Normas éticas: tridimensionalidade

Quando nos referimos a normas éticas, devemos sempre ter em mente que correspondem a apenas uma das pontas de um fenômeno tridimensional que também envolve fatos e valores.

Os fatos sociais são aqueles acontecimentos que, por derivarem de ações humanas culturais, concretizam determinados objetivos, aos quais denominamos valores. Os valores são justamente os objetivos perseguidos pelos seres humanos em seus atos culturais.

As normas éticas partem da constatação de que nem sempre os fatos sociais realizam os valores mais desejáveis para a sociedade. Para evitar que valores indesejáveis se concretizem, elas limitam as possibilidades de escolha das pessoas envolvidas nos fatos, direcionando-as a objetivos socialmente aceitos, por meio de permissões, proibições e obrigações.

Os três elementos, fato, valor e norma, sempre se fazem presentes em situações envolvendo a conduta ética humana. Também não podemos esquecer que ambos se somam para explicar o fenômeno normativo.

Podemos ilustrar com um exemplo. Imaginemos uma situação concreta na qual uma pessoa trabalhe muito e receba um salário pequeno. Podemos avaliar essa situação a partir de um valor, a proporção ou o “equilíbrio entre as prestações”: como houve um desequilíbrio na troca entre o trabalhador e seu empregador, diremos que a situação, sob tal ponto de vista, é injusta e indesejável. O desejável seria que, se a pessoa trabalha muito, seu salário fosse elevado.

Estudiosos podem constatar que a situação descrita se repita com frequência em nossa sociedade, descrevendo o fenômeno por meio de normas culturais compreensivas sociológicas ou econômicas. Inspirados por tais descrições, os legisladores podem reputar necessário dirigir a sociedade para o rumo correto, realizando o valor “equilíbrio entre as prestações”. Esse direcionamento dar-se-á mediante a criação de uma norma ética afirmando que o salário deve ser equivalente à quantidade de trabalho e estabelecendo uma punição para aqueles que a descumprirem.

Nosso exemplo é fictício. Será que poderia ocorrer na prática? Será que, numa sociedade capitalista, o valor do salário de todos os trabalhadores poderia ser equivalente à quantidade de trabalho? Economicamente, isso seria impossível. Sem o desequilíbrio entre o valor do salário e o tempo de trabalho, não há produção de lucro. Sem a produção de lucro, o capitalismo não prospera.

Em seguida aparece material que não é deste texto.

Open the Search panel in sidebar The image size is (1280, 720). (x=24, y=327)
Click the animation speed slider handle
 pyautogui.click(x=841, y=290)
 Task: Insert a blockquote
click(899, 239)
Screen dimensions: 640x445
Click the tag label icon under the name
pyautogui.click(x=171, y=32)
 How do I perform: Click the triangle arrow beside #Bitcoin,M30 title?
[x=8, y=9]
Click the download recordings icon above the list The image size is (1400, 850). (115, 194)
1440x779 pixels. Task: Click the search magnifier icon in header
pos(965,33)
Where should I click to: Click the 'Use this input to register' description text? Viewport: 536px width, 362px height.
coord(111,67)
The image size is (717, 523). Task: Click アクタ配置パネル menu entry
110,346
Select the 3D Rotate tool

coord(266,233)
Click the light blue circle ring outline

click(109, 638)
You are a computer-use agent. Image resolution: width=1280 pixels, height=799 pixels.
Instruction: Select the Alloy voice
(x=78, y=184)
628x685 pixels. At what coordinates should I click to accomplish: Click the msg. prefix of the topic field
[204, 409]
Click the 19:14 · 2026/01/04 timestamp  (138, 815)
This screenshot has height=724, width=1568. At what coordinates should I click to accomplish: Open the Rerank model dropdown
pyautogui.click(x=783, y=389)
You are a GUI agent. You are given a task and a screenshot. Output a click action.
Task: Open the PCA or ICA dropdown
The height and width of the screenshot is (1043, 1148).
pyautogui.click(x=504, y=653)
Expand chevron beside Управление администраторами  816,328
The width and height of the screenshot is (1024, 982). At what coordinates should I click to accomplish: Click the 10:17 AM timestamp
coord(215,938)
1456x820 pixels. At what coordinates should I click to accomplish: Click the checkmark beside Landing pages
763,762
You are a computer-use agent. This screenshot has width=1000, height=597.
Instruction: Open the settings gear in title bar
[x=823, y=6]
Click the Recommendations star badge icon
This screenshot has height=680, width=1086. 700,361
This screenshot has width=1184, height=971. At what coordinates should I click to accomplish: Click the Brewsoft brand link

Porém, a norma ética pode refletir um grau de desequilíbrio que seja o menor possível dentro da sociedade. A diferença entre o valor do salário e a quantidade de trabalho pode ser apenas aquela que permita sobrevivência lucrativa das empresas. Então, o valor se concretiza nos limites das possibilidades sociais.

A norma ética, assim, corresponde a um equilíbrio socialmente possível entre o valor desejável e as condições fáticas da realidade. Não faz sentido pensarmos nela sem pensarmos nos fatos e nos valores a que se referem.

Esse equilíbrio é sempre momentâneo. A evolução social modifica os fatos e os valores ininterruptamente. Tais mudanças exigem que as normas éticas sejam também alteradas, a fim de se atualizarem. Nem sempre, entretanto, esse ritmo de atualização normativa acompanha o ritmo das transformações sociais, deixando muitas normas éticas defasadas.